(Text and item location records)
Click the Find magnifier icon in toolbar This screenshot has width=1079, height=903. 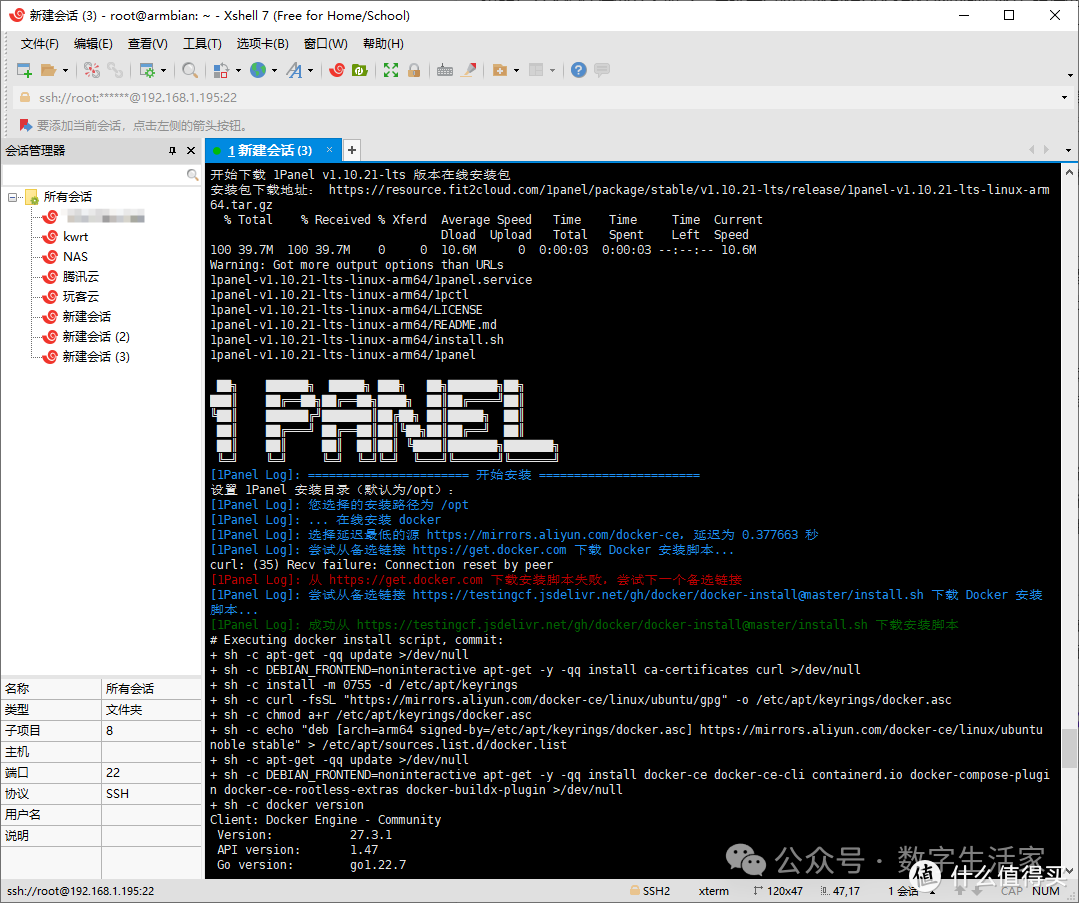coord(189,70)
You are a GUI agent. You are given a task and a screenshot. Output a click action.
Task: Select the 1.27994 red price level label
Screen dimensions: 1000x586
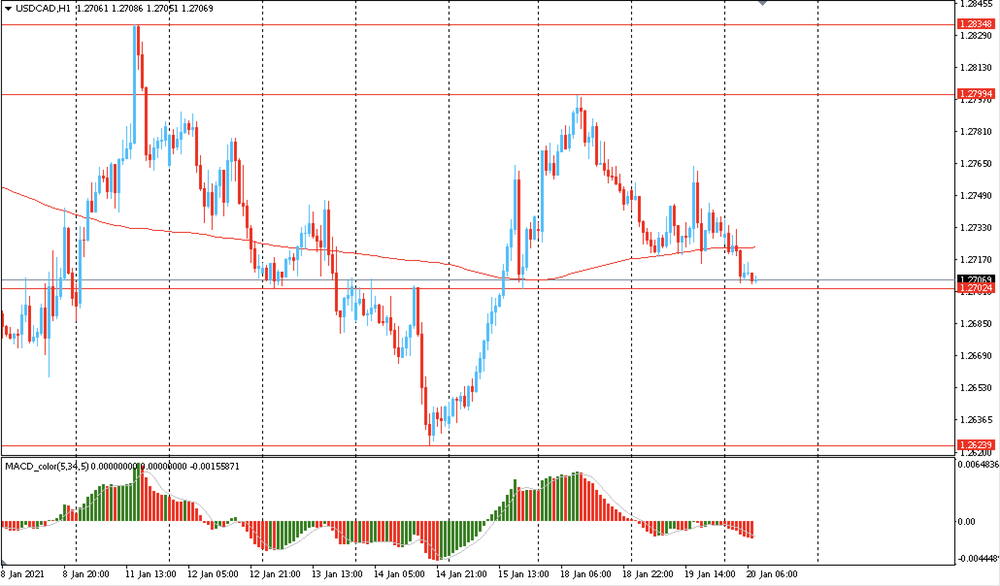[975, 94]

§ EXERCISE DETAILS: Turn the stretch of the records from the line containing "You are a GUI" through the end of the records into a numbered list, skipping any blank lines. Leave the pictures out of your answer.

§ RESPONSE FOR THIS EXERCISE:
1. You are a GUI agent. You are given a task and a screenshot. Output a click action.
2. Task: Select the 1.27994 red price level label
3. Screen dimensions: 1000x586
4. [975, 94]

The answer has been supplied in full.